Schools need to use a pedagogy of democracy throughout classrooms
A pedagogy of democracy is not the responsibility of only civic, history, or social studies teachers but is the responsibility of all classroom teachers to help For example, in Federal Hocking High, faculty, parents, and students developed graduation performance projects that have been in use for twenty years. The school requires a three part Portfolio's requirement for graduation. Three different faculty members assist the student; one as advisor, another as presentation coach, and the other as Portfolio presentation chairperson. One part is readiness to be an active citizen. The directions to students are as follows:
...include explanations or two ways in which you have been involved in the political processes of the school or greater community. There are a variety of ways to demonstrate this including, but not limited to, playing a role in some part of school governance, assisting with some effort in the community such as registering people to vote or working at the polls, being involved in a campaign, registering to vote and voting, being involved in the school's site-based committee, serving on the School Improvement Committee, being an officer in a club, working on the First Amendment Committee, and so on.

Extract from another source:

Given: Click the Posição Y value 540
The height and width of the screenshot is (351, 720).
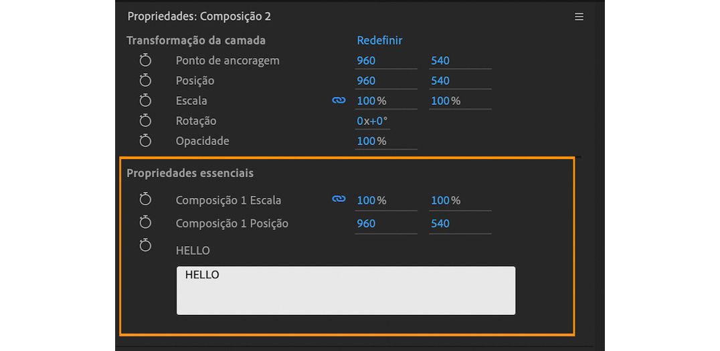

In essence, to prepare students to pass such examinations of an educated citizen demands the use of pedagogy of democracy which includes:
* Students and teachers work together to make students' learning a contribution to their larger communities
* Students demonstrate their learning in public settings and receiving public feedback
* Students have escalating degrees of choice, both as individuals and as groups, within the parameters provided by the teacher and school
* Students actively work with problems, ideas, materials, and people as they learn skills and content
* Students being held to high degrees of excellence in both their academic objectives learned and their contributions to a larger community
Students do not decide for themselves if, what, how they will learn, they need to learn basic skills such as reading, writing, and mathematics and the core content found in the humanities, science, and art. Furthermore, schools should avoid all students learning the same material at the same time, students should not be sitting and listening passively, and students should not be categorized, labeled, and placed in fixed ability groups and tracks.
Conclusion
Citizen education for students is traditionally thought of as Civic Classes, Character Education, History, Youth Leadership Development, Student governance, voting, service learning, community service, tolerance and diversity curriculum, student debates, student newspapers, and studies of the Fifth Amendment, and so on. All of these programs can be of great value but they don't make the whole of an educated citizen. We close the citizen participation gap and related achievement gaps in America only when our schools help students learn that their minds, their choices, and their wisdom make a difference in their lives and the lives of others, and provide them with real opportunities to exercise and practice that work.